ALPS, the Denver-based ETF sponsor, today launched a high-volatility ETF that, through put options, looks to capture enhanced returns from rallying stocks in what amounts to a high-risk income strategy.

The U.S. Equity High Volatility Put Write Index Fund (NYSEArca: HVPW) tracks an NYSE Arca index, and comprises exchange-traded put options sold on a basket of 20 stocks chosen from some of the largest-capitalization equities that also show the highest volatility in the space, according to the fund’s prospectus.
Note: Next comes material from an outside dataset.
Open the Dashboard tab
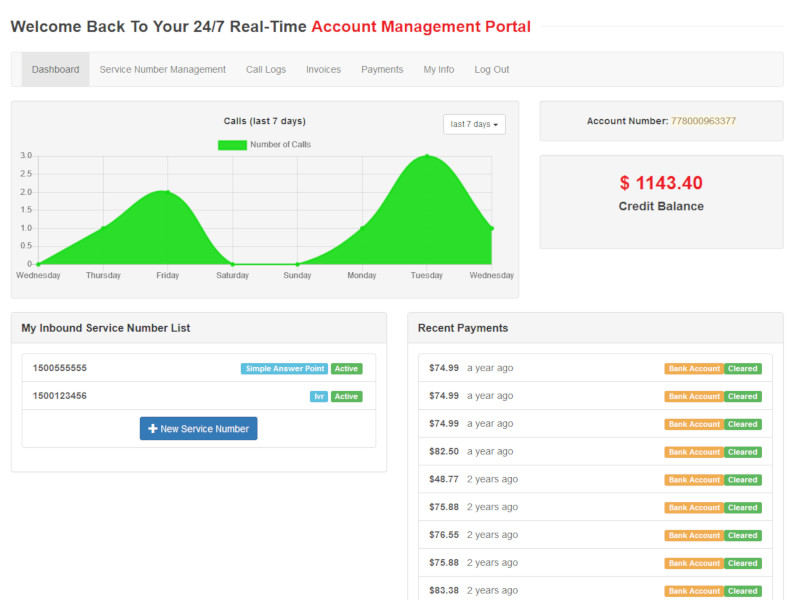 [55, 70]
The fund costs 0.95 percent a year, or $95 for each $10,000 invested.

High-volatility equities generally see sharp declines in bear markets, but they also tend to see outsized gains when stocks are rallying. That makes the timing of this launch opportune given that the U.S. stock market has been rallying to multiyear highs as investors add to their risk exposure and bet on a recovering economy.

“In a bull market, this can be a yield play,” IndexUniverse ETF analyst Gene Koyfman said. “The idea is that if you expect markets to trend up and you sell insurance (write puts) on the most volatile stocks, you should get a healthy premium even for out-of-the-money puts.”

“The downside is that you are the insurance provider on the portfolio downside,” he added.

While low-volatility strategies have been all the rage in the past two years—as evidenced by fund launches and asset flows—there are limited opportunities for investors who want to dip into the high-volatility ETF space.

In fact, HVPW will face few challengers given the fact that two Russell high-volatility strategies, “HVOL” and “SHVY,” were shuttered last year.

The Details

To be eligible for the portfolio, companies on which options are sold must have a minimum market cap of $5 billion. The put options have a 60-day term, the filing said.

The fund looks to pay out 1.5 percent every 60 days, according to the filing, which would work out to roughly 9 percent a year, IndexUniverse ETF analyst Paul Britt noted.

The strike price of each put option—the price at which each can be exercised—included in the index must be as close as possible to 85 percent of the closing price of the option’s underlying stock price as of the beginning of each 60-day period.

ALPS is the 14th-largest U.S. ETF provider, with $5.6 billion in assets, according to data compiled by IndexUniverse.